# [What to do]
Turn the listing lines between the line containing "Where should I" and the line containing "pyautogui.click(x=291, y=261)", inclusive, into a Markdown table with the columns Row and Listing line, skipping blank lines and leaving out the pictures.

# [Stored data]
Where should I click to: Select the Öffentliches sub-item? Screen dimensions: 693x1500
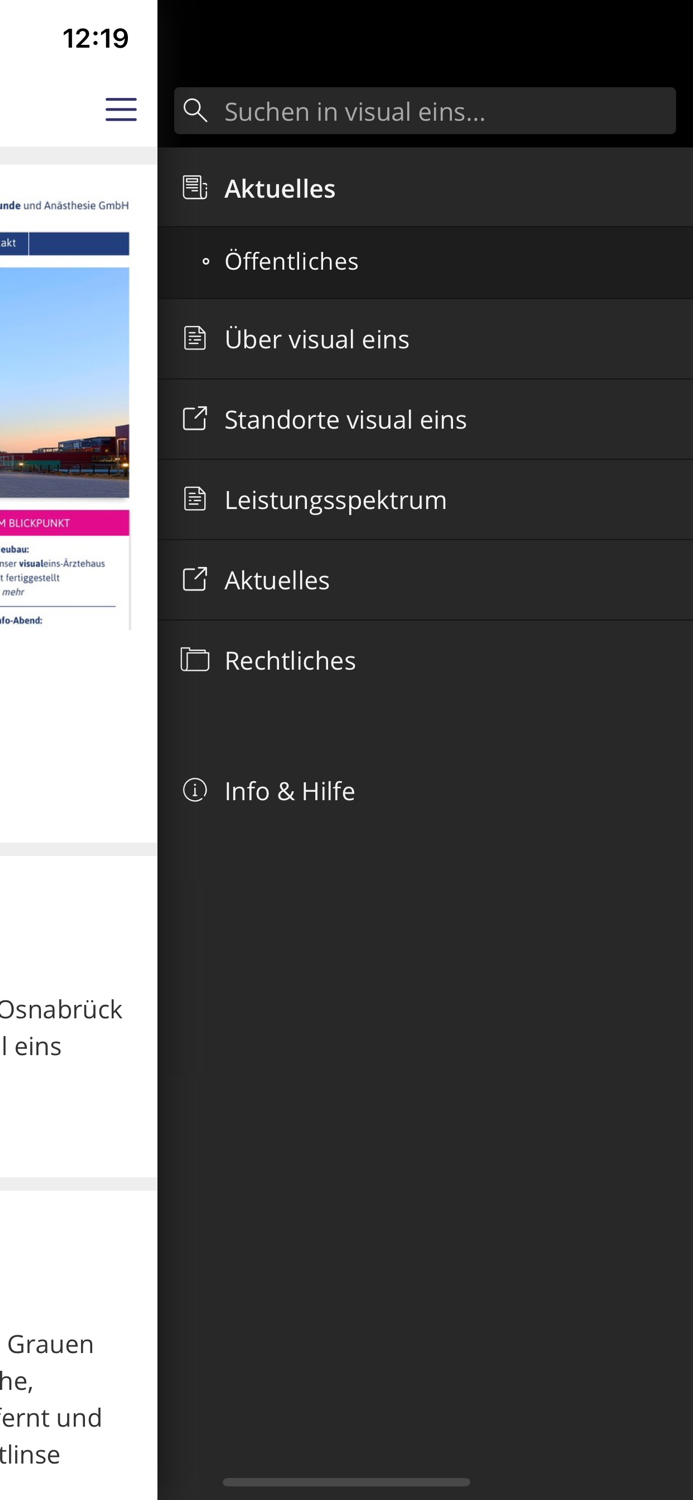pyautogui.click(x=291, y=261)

...

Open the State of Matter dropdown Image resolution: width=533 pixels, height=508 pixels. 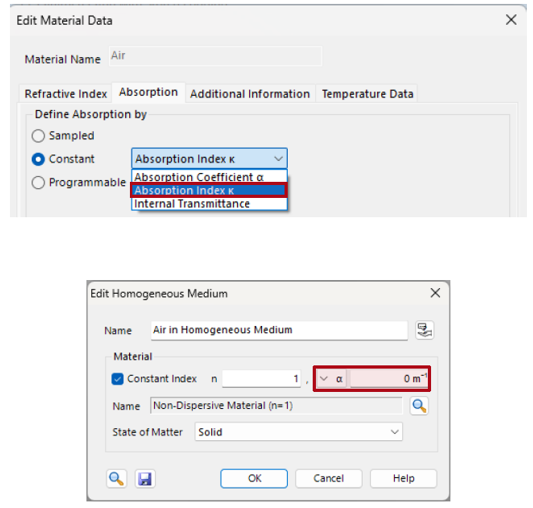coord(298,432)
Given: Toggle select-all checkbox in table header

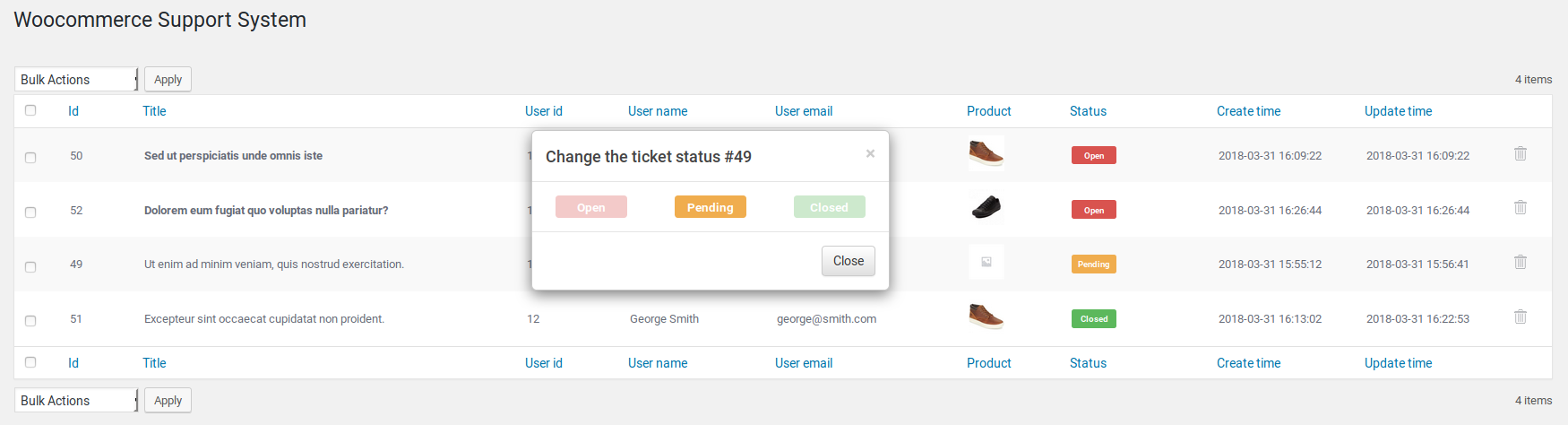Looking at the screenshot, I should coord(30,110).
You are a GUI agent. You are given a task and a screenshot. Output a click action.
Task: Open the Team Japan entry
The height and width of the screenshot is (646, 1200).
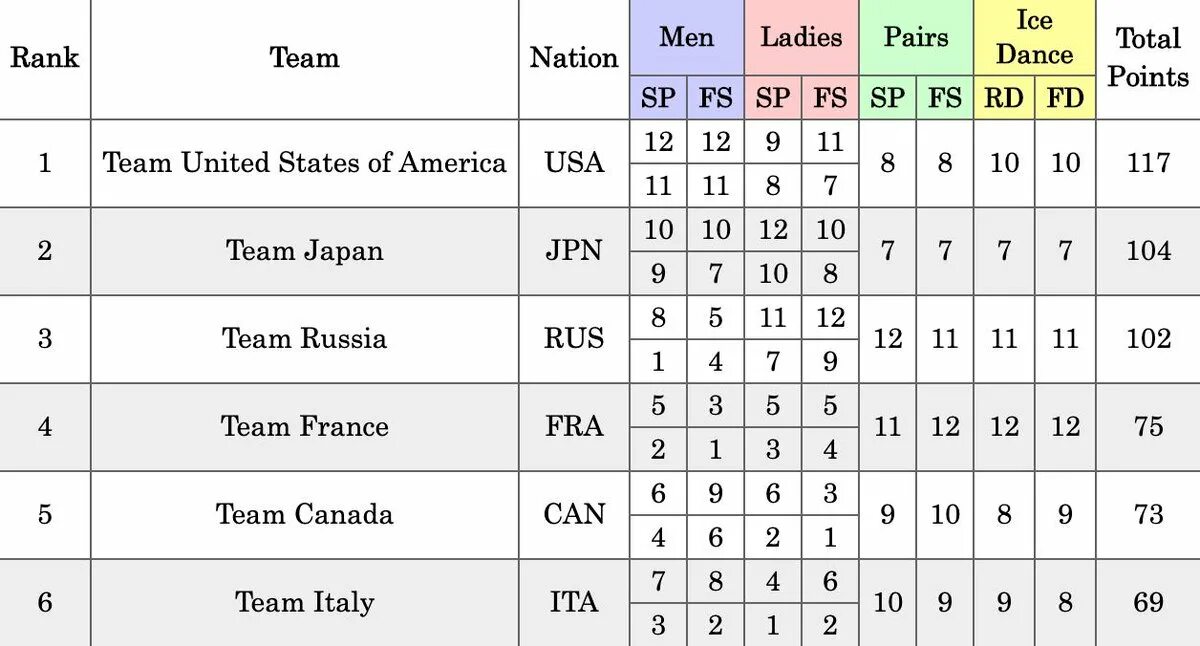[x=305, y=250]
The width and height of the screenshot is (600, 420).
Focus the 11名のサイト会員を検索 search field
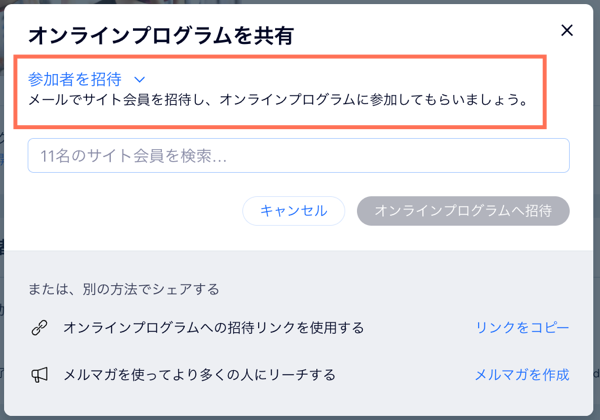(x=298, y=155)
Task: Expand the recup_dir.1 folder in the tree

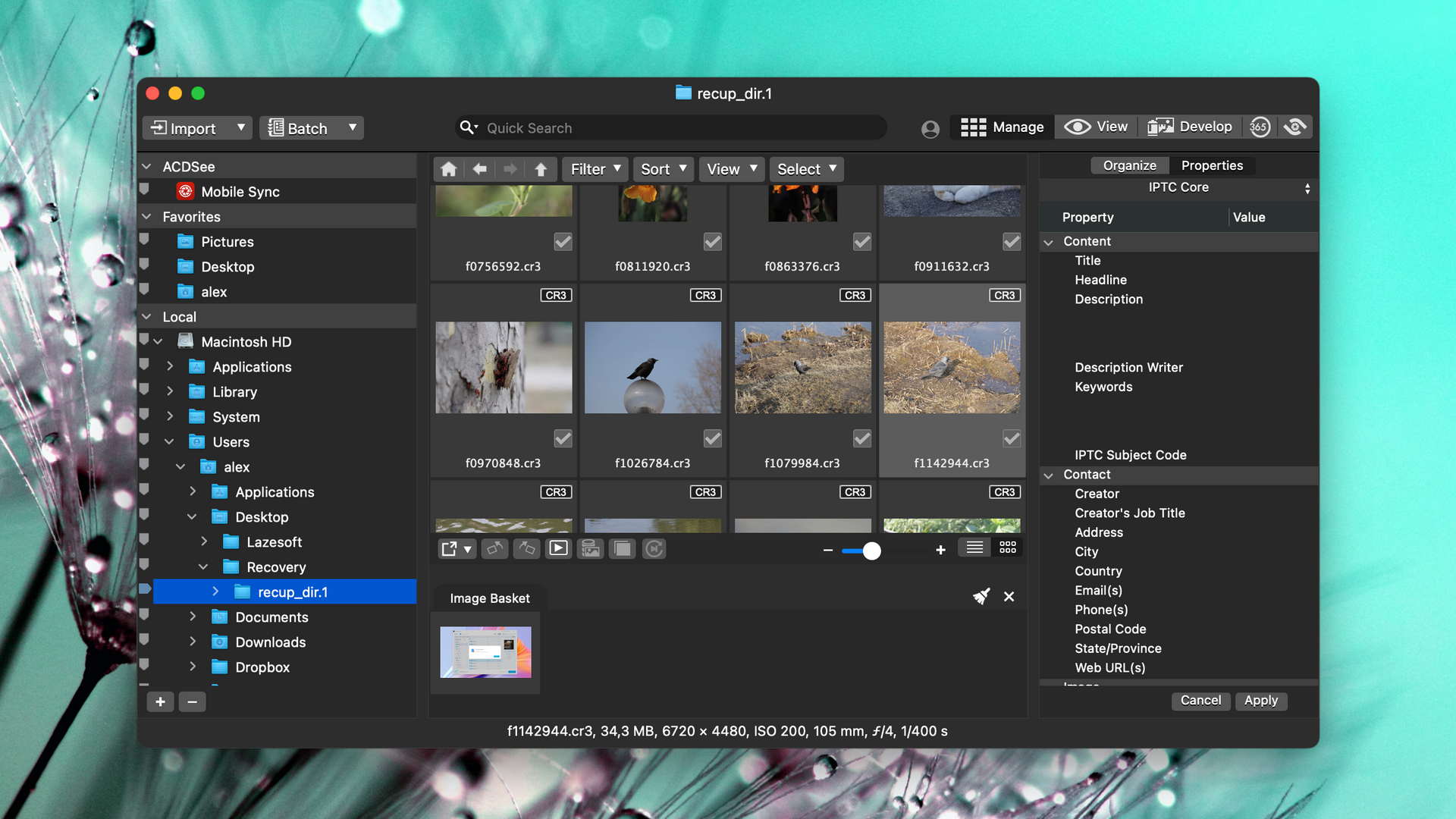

# [Result of this task]
| Row | Listing line |
|---|---|
| 1 | Where should I click to: Select the Öffentliches sub-item? Screen dimensions: 693x1500 |
| 2 | pyautogui.click(x=291, y=261) |